The rich complexity of Britain’s Jewish population

There is no single community, Harry Freedman stresses, but a multitude of voices ranging from the liberal to the ultra-orthodox

The gifted rabbi Louis Jacobs, who was denied the leadership of Jews’ College in the 1960s for ‘his published views’. [Alamy] 
issue 26 November 2022

Of all the European countries that Jews have lived in, none has been so welcoming as Britain. There is a caveat: the first blood libel was in Norwich, of all places, in 1144, and after Edward I expelled us in 1290 we had to wait almost 400 years for Oliver Cromwell to ask us back.

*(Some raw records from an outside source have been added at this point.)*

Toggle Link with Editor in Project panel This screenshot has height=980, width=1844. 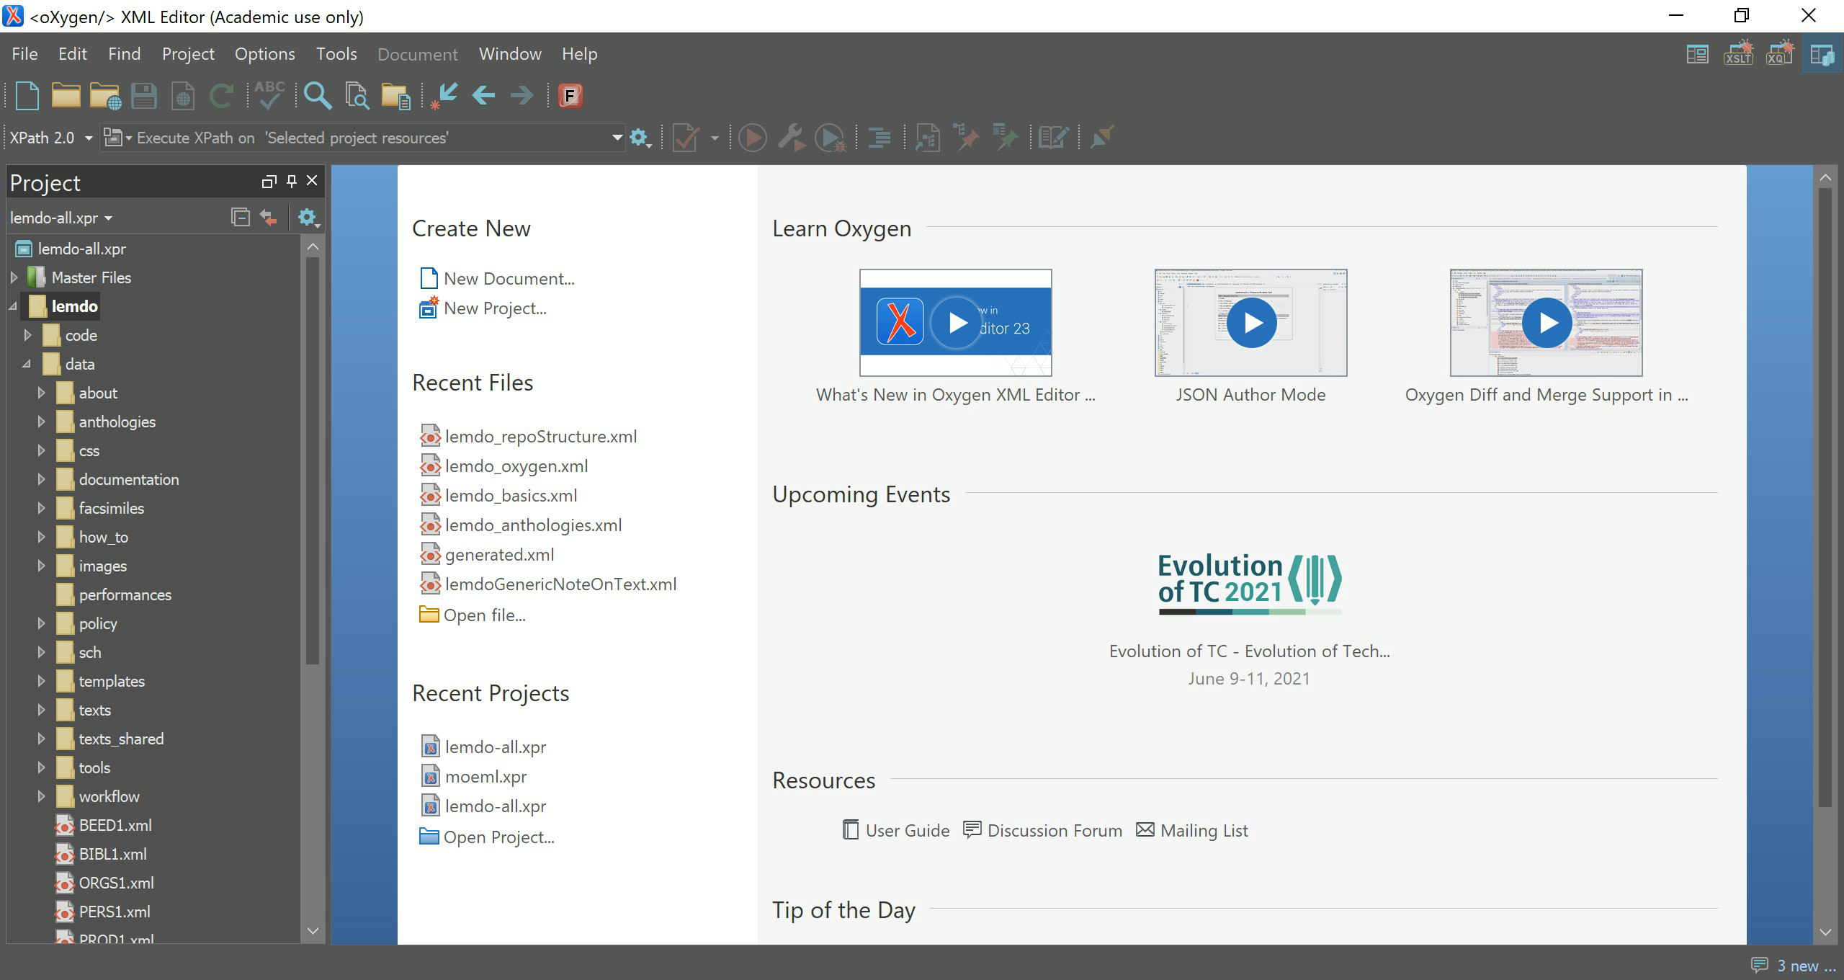click(269, 217)
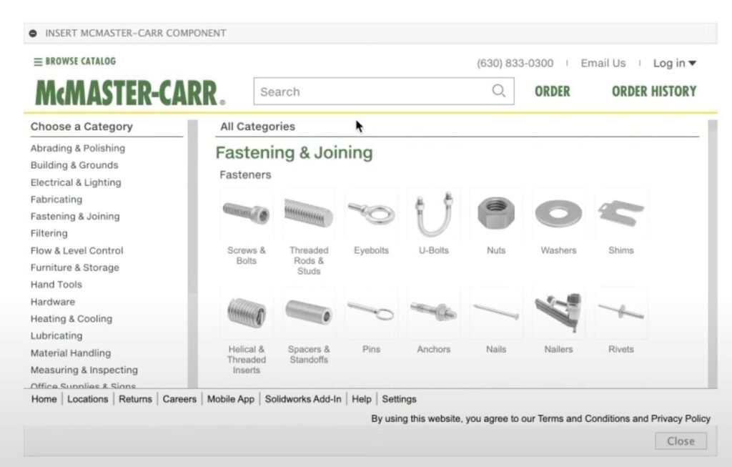The width and height of the screenshot is (732, 467).
Task: Open the Eyebolts category
Action: point(371,212)
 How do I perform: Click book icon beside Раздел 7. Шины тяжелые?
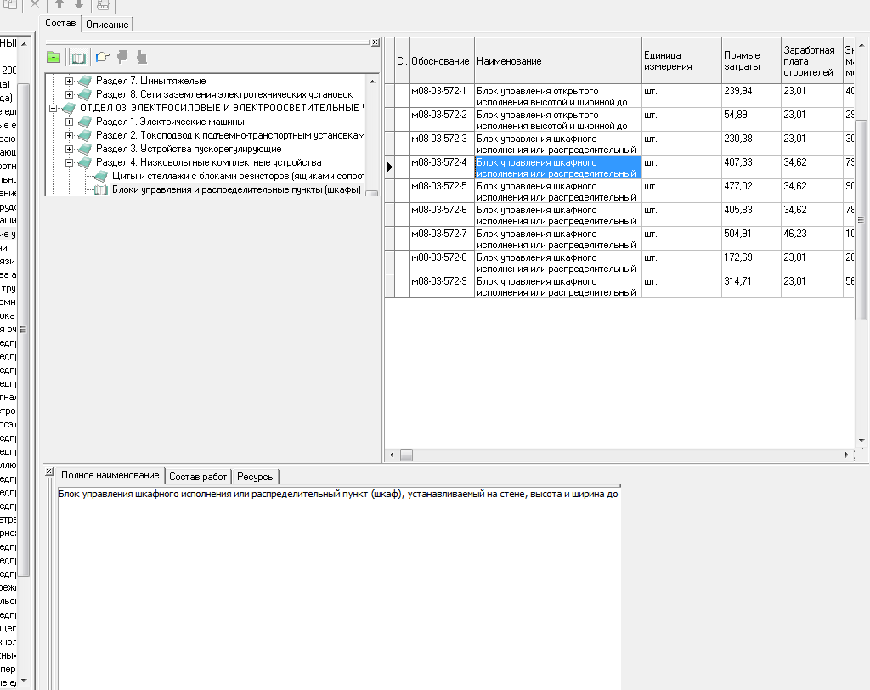(84, 82)
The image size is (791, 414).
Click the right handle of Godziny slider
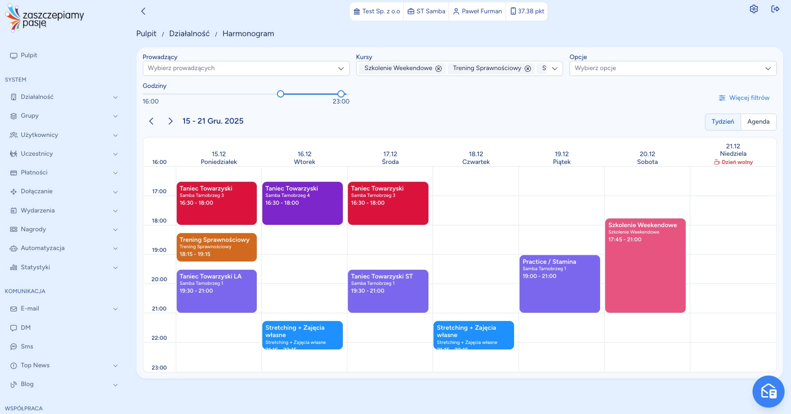point(341,94)
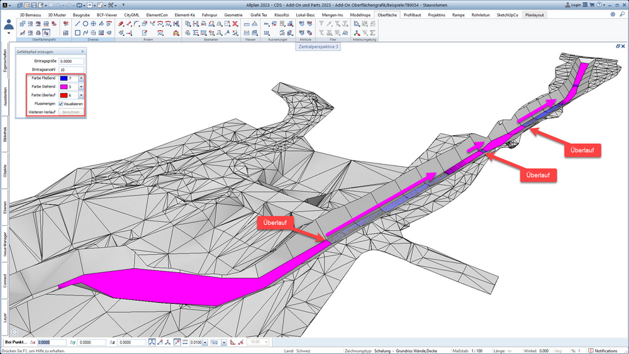The image size is (629, 354).
Task: Click the Sigma icon in Arbeitsumgebung group
Action: coord(372,33)
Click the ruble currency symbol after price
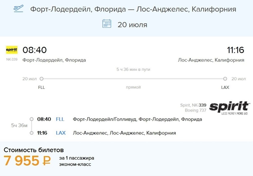The height and width of the screenshot is (176, 253). pyautogui.click(x=46, y=161)
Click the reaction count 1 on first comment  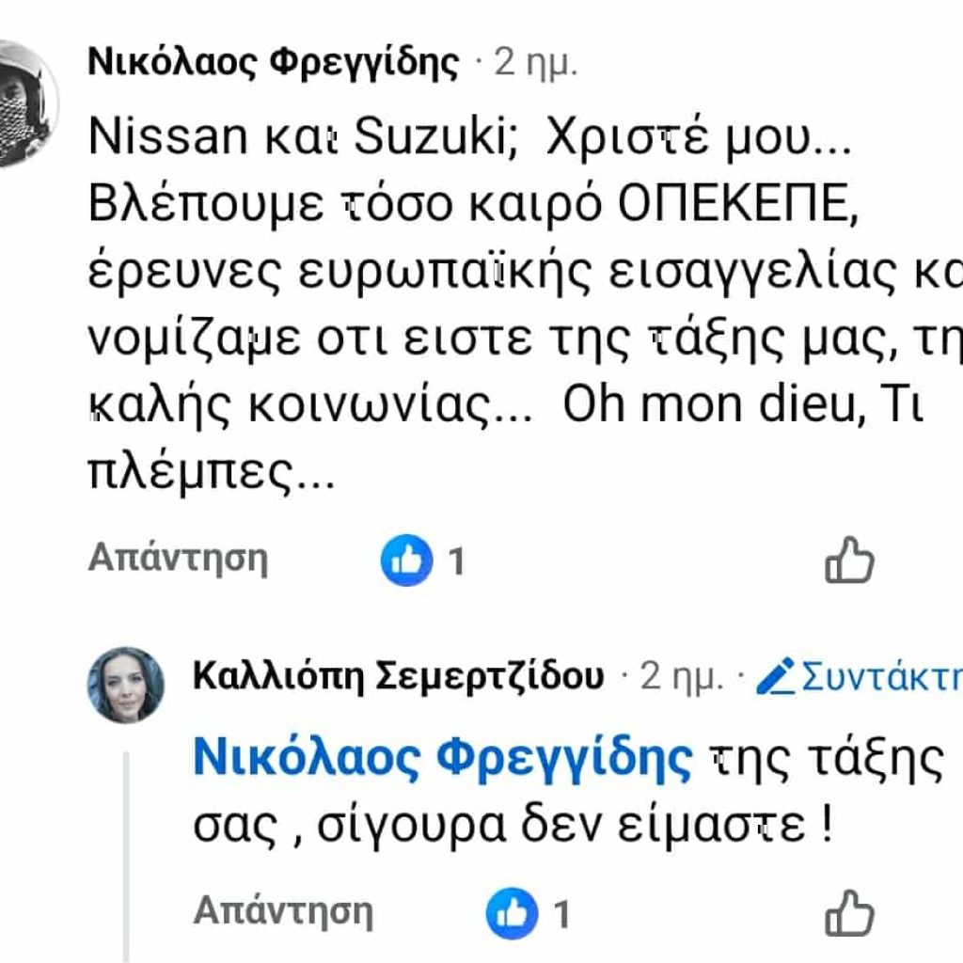[457, 562]
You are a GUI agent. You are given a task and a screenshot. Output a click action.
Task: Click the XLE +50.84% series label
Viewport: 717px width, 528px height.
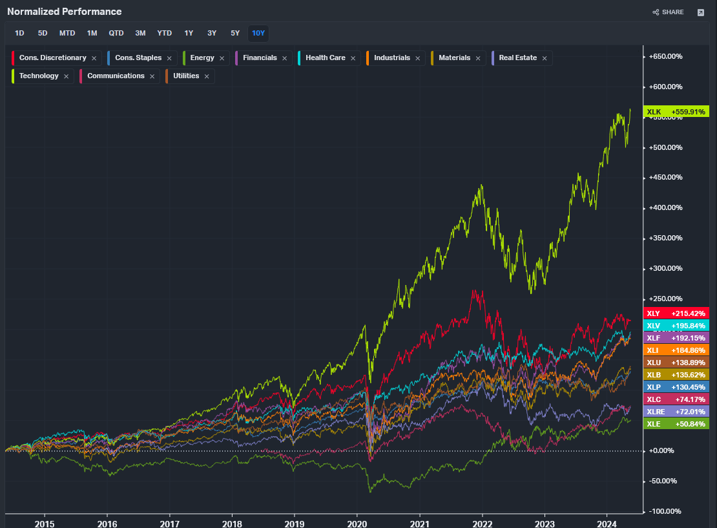(x=675, y=424)
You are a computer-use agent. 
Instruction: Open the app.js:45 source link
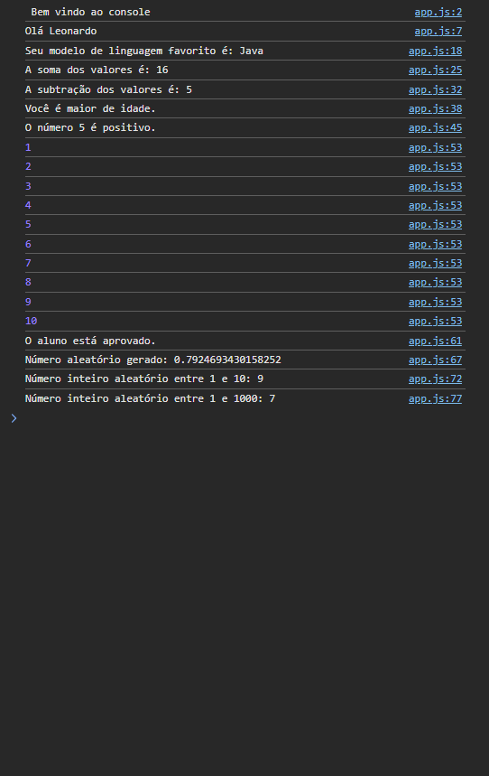(435, 127)
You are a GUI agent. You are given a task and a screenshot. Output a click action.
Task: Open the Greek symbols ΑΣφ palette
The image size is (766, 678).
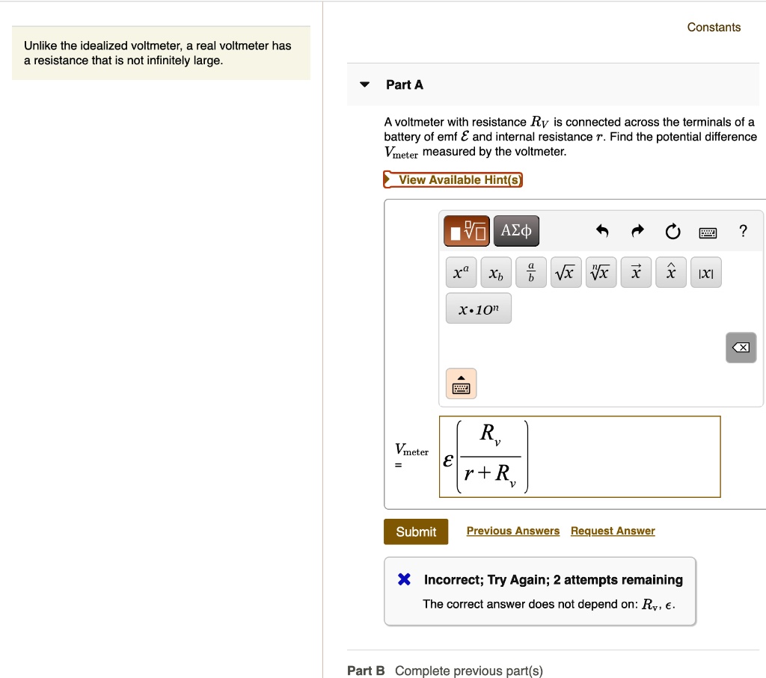(x=516, y=231)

Jewish immigration to Britain was severely limited in the 1930s, as was immigration to British-controlled Palestine. Even so, Anglo-Jewry was – a handful of casualties from the occupied Channel Islands aside – the only community in Europe not ravaged by the Shoah, and Anglo-Jews are both peculiarly fortunate and haunted. My grandfather, a highly rational man, bought poison in 1940. He was going to kill his family if the Nazis reached them. My cousin sat Shiva (a wake for the dead) for her son when he married a non-Jew, because why do Hitler’s work for him?

If we exist here in our fullness, it doesn’t always feel that way.